Noisy-channel coding theorem, or Shannon's theorem, states that for a discrete memoryless channel the code rate below the channel capacity is achievable. However, in the standard proof that I have seen in many materials, the input message is assumed to be uniformly distributed without satisfactory explanation. This assumption plays an important role in the proof as it symmetrizes the probability such that $P(\hat W=W)=P(\hat W=W\mid W=1)$ and we can assume without loss of generality that the message $W = 1$ was sent.
There exists a similar question. However the answers are somehow not complete or not rigorous.
Here are several possible explanations.
For a given rate, the optimal maximum probability of error will increase if the entropy of the source is increased, so it suffices to show when the source entropy is maximized, resulting in a uniform distribution. I'm not sure whether this is true and cannot find a proof.

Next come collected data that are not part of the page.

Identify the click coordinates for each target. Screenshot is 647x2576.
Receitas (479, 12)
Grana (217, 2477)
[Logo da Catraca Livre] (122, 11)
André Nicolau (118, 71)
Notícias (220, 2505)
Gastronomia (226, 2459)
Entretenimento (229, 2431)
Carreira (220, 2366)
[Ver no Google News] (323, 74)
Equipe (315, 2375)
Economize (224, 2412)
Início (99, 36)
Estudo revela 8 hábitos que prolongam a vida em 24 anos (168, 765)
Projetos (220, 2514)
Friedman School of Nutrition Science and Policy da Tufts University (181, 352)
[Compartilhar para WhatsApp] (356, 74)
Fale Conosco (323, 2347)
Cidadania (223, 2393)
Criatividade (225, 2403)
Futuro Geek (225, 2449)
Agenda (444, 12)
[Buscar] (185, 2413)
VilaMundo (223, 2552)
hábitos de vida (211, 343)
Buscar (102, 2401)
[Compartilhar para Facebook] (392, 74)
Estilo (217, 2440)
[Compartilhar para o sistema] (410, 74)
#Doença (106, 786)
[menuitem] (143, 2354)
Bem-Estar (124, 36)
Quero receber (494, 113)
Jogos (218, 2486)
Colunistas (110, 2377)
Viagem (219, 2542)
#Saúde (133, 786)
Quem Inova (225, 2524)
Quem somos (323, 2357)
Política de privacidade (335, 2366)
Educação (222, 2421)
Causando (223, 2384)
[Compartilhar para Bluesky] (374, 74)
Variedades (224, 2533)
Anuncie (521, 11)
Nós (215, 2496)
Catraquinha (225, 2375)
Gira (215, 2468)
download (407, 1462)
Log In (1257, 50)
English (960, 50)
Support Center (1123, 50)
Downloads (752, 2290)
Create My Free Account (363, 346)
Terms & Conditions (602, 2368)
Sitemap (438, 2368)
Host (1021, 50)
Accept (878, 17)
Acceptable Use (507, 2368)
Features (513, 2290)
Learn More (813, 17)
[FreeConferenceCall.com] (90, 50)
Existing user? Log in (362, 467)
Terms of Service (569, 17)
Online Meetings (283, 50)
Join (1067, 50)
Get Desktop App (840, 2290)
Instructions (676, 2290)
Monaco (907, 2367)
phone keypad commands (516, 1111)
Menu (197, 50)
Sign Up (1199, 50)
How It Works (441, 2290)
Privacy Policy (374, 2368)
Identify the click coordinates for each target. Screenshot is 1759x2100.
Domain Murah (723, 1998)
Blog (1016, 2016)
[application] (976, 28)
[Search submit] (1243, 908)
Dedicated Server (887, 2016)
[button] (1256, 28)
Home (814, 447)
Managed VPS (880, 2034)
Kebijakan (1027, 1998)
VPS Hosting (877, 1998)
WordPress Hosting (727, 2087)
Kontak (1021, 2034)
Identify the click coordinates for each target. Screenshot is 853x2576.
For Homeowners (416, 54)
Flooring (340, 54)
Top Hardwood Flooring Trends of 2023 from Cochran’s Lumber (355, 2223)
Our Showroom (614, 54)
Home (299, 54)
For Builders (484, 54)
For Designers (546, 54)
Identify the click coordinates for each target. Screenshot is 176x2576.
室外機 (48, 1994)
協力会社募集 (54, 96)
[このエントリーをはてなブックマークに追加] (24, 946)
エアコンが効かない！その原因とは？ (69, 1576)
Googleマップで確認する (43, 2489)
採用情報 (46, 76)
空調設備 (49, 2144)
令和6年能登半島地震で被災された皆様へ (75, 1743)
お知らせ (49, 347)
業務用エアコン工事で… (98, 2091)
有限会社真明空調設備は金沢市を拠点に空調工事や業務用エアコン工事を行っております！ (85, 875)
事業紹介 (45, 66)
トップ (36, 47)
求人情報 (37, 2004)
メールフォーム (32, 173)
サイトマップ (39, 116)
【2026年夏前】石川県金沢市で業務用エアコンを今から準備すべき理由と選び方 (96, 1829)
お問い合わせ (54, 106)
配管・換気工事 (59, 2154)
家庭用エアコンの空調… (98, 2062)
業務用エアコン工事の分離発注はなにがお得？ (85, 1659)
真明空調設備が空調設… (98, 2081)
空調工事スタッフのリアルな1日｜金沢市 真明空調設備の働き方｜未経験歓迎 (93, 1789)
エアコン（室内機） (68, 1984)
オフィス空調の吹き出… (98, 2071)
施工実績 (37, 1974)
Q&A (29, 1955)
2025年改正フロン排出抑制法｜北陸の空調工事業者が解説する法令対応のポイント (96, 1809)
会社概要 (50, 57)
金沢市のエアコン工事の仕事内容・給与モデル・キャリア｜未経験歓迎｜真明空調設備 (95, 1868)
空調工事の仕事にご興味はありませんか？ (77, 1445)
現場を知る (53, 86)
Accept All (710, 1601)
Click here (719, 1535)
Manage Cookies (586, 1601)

We will only index the typical sequences in the source and transmit these indexes over the channel. Since all the typical sequences in the typical set are roughly equiprobable, we may assume uniform distribution in the theorem. I don't think this is a rigorous analysis. The "equiprobability" is based on $p(\mathbf X)\approx 2^{nH}$ obtained from $|-\frac1n \log p(\mathbf X)-H|<\varepsilon$ for sufficiently large $n$. However, for a given $\varepsilon>0$, $2^{-n(H+\varepsilon)}<p(\mathbf X)<2^{-n(H-\varepsilon)}$, and the ratio of the upper to lower bound $2^{2n\varepsilon}\to\infty$ as $n\to\infty$. Therefore I don't think "equiprobability" can apply when $n$ is large.
If the input message is not uniformly distributed, then one can further compress the raw message bits into a smaller length sequence of independent and uniformly distributed bits, subject of source coding theorem, while involving only a negligible error in reconstruction. However, I don't understand how to compress in such a way.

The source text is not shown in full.